Start of PASSAGE TO READ

It’s martingale time, baby! How to evaluate probabilistic forecasts before the event happens? Rajiv Sethi has an idea. (Hint: it involves time series.)

Statistical Modeling, Causal Inference, and Social Science 2024-09-24

My Columbia econ colleague writes:

The following figure shows how the likelihood of victory for the two major party candidates has evolved since August 6—the day after Kamala Harris officially secured the nomination of her party—according to three statistical models (Trump in red, Harris in blue):

Market-derived probabilities have fluctuated within a narrower band. The following figure shows prices for contracts that pay a dollar if Harris wins the election, and nothing otherwise, based on data from two prediction markets (prices have been adjusted slightly to facilitate interpretation as probabilities, and vertical axes matched to those of the models):

So, as things stand, we have five different answers to the same question—the likelihood that Harris will prevail ranges from 51 to 60 percent across these sources. On some days the range of disagreement has been twice as great.

As we’ve discussed, a difference in 10% of predicted probability corresponds to roughly a difference of 0.4% (that is, 0.004) in predicted vote share. So, yeah, it makes complete sense to me that different serious forecasts would differ by this much, also it makes sense that markets could be different by this much. (As Rajiv discussed in an earlier post, for logistical reasons it’s not easy to arbitrage between the two markets shown above, so it’s possible for them to maintain some daylight between them.)

End of PASSAGE TO READ
Start of ENTRIES PROVIDED

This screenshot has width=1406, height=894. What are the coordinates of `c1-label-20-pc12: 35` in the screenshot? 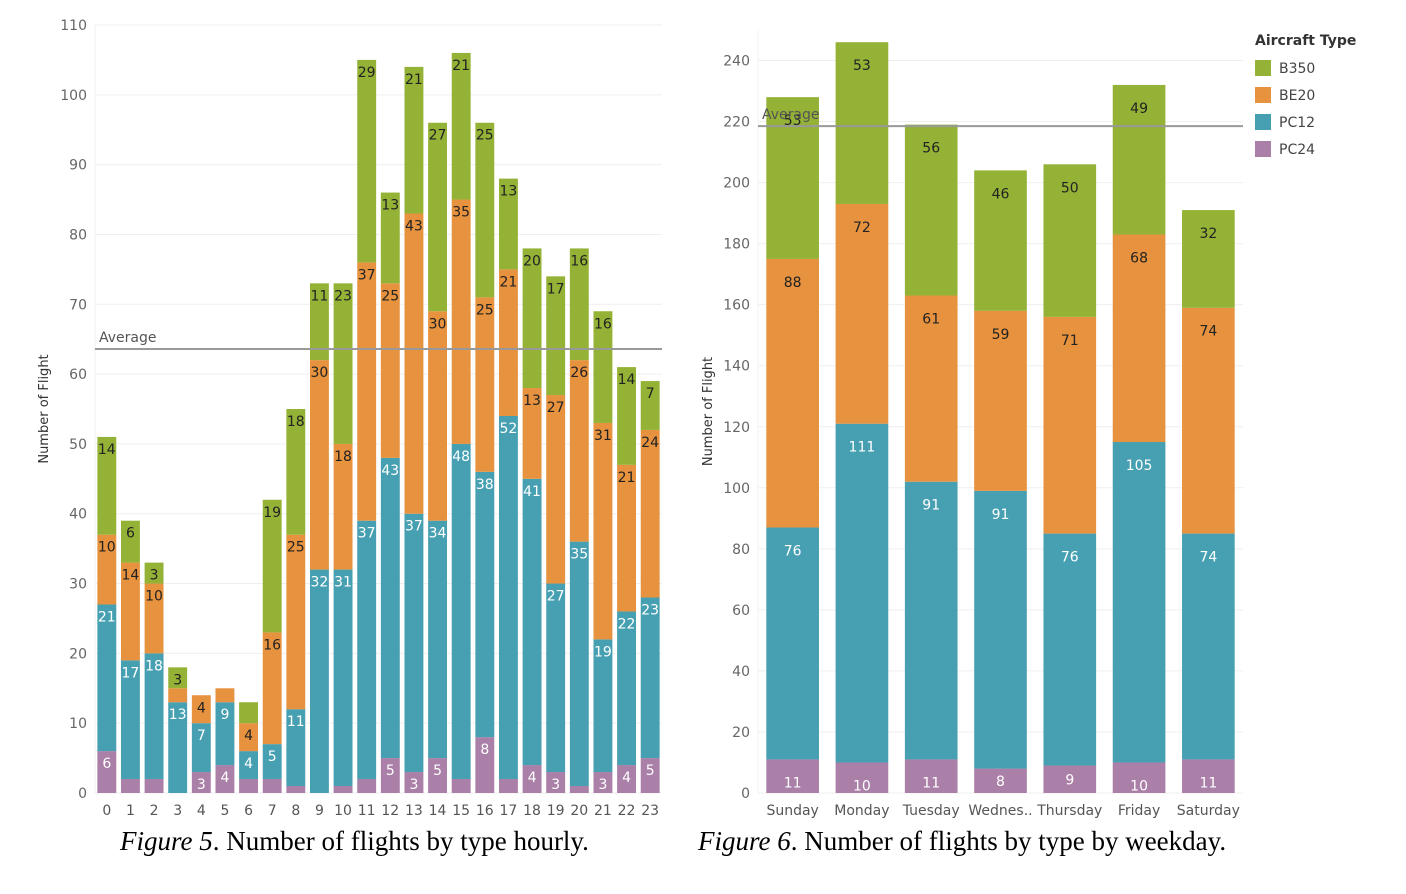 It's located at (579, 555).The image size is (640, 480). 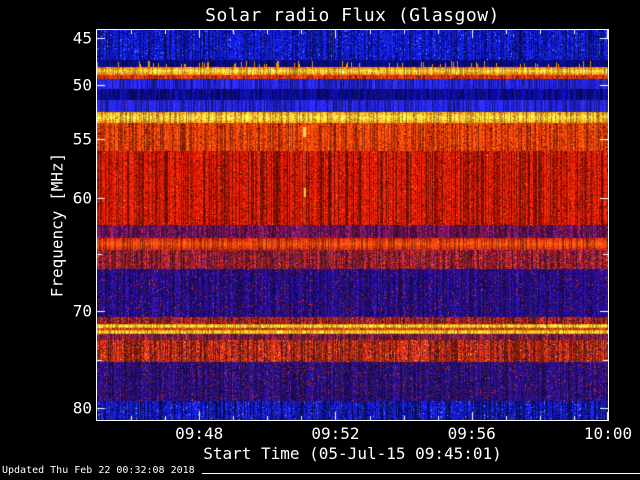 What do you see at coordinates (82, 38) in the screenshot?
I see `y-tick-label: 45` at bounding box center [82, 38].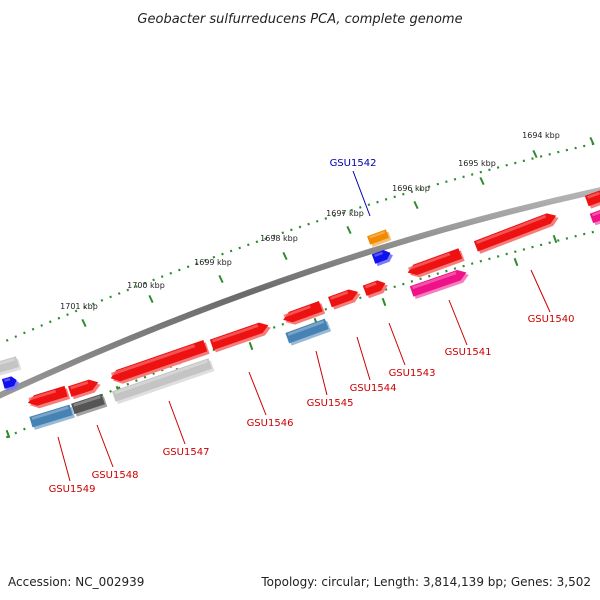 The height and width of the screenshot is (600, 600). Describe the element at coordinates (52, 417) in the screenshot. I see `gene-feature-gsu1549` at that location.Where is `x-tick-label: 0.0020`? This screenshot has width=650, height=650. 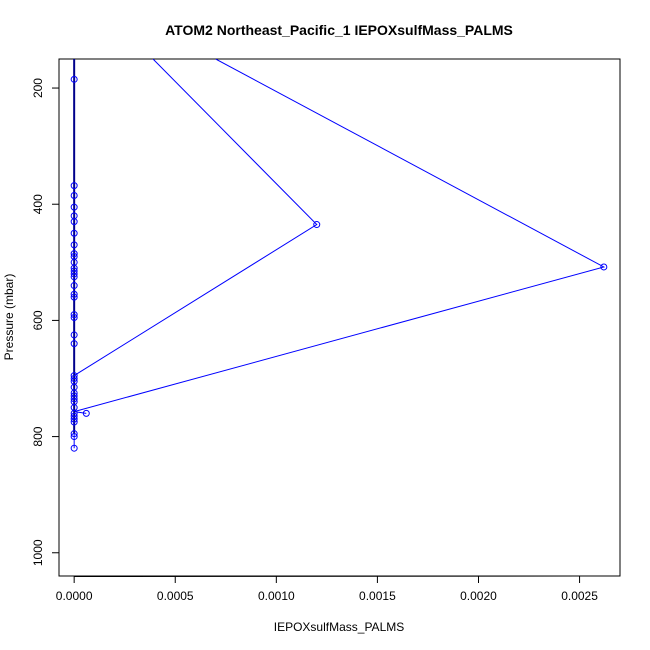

End of ENTRIES PROVIDED

TASK GOAL >>
Answer these questions using the forecasting post:
(a) On what date does the comparison of the statistical models begin?
(b) Across the five sources, what range does the likelihood of a Harris win cover?
(c) A 10% difference in predicted probability corresponds roughly to what difference in predicted vote share?
The data placed after the forecasting post are separate material, unrelated to the post.

ANSWER TO THIS EXERCISE >>
(a) August 6
(b) 51 to 60 percent
(c) About 0.4% (0.004)